Help to make a point


Advice


Pathfinder Adventure Path, Lost Omens, Rulebook Subscriber

So this might be a bit petty of me, but I'm the usually GM for my group and one of my players wanted to give it a try and since I don't play that often I thought why not. So he got the Skull and Shackles module and played it and we all agreed that were were going to be a questionably moral party not straight up evil, but not good ether.

I however went all in playing an Anti-Paladin because hey when else are you going to get to play an Anti-Paladin like ever. Knowing that I went with a build that not a lot of people use I think, mainly because so many things can ignore it. I went with an intimidate build because an anti-paladin it's a guarantee I'm not wasting my time.

He has come to the conclusion that it is the most over powered thing ever because my aura allows me to use my feats that would be useless against these things and gives them negitives to resist it. I call BS on it since the -2 that I debuff them for never seems to harm them. So I wanted some advice on that regard so I can bring the most overpowered character that I can possible make to the table. Granted were only at level 5. I like my paladin more for the other stuff... but I feel a lesson needs to be learned or maybe I'm just cruel... most likely cruel but I still think it needs to be done.

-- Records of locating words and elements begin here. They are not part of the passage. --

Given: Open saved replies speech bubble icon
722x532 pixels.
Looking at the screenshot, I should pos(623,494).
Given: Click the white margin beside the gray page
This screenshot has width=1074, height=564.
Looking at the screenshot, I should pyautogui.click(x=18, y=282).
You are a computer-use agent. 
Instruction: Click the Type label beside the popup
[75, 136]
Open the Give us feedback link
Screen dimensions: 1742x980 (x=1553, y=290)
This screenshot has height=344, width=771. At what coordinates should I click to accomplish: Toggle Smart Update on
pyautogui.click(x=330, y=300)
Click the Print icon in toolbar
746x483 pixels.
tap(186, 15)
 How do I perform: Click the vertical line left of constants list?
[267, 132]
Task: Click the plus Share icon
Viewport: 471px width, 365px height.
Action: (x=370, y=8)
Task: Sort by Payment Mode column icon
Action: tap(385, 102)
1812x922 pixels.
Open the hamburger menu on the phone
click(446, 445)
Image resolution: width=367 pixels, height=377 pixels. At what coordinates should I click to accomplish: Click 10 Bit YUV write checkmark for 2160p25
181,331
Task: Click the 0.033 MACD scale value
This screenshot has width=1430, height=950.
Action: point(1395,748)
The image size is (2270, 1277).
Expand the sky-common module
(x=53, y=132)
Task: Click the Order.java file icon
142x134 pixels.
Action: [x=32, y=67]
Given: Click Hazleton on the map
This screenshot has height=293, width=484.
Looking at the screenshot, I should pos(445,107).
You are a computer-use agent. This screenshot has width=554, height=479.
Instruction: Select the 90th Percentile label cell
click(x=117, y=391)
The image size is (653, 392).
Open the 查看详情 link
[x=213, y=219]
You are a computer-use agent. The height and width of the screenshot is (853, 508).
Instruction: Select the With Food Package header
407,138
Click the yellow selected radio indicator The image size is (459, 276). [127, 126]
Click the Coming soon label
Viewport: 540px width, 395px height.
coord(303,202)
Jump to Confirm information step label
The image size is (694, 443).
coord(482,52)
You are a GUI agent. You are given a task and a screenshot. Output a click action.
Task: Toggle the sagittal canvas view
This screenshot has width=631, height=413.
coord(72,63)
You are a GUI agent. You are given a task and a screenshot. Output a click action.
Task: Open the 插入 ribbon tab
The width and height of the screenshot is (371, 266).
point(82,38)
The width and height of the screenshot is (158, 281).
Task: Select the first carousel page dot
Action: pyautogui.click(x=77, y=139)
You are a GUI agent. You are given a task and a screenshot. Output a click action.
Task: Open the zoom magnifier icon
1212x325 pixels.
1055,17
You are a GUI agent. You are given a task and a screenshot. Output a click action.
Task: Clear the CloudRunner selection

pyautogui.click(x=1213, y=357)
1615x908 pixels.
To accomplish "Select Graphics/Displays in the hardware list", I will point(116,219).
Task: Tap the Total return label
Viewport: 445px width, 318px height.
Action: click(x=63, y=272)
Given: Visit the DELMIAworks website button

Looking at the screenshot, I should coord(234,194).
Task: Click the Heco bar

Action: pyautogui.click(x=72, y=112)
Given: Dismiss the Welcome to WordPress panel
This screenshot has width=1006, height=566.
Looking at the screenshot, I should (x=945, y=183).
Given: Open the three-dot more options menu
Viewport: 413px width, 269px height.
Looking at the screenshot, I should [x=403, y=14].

In anycase here's what I have set up so far. Also if you can recommend an over powered anti-paladin build that is better then this. That would also be great. Oh yes he's also complaing that I'm overpowered at level 5 and only a 15 point buy.

https://www.dropbox.com/s/ra7tpmf85bjf05s/Fia.pdf?dl=0

Sovereign Court

Archane wrote:
So I wanted some advice on that regard so I can bring the most overpowered character that I can possible make to the table.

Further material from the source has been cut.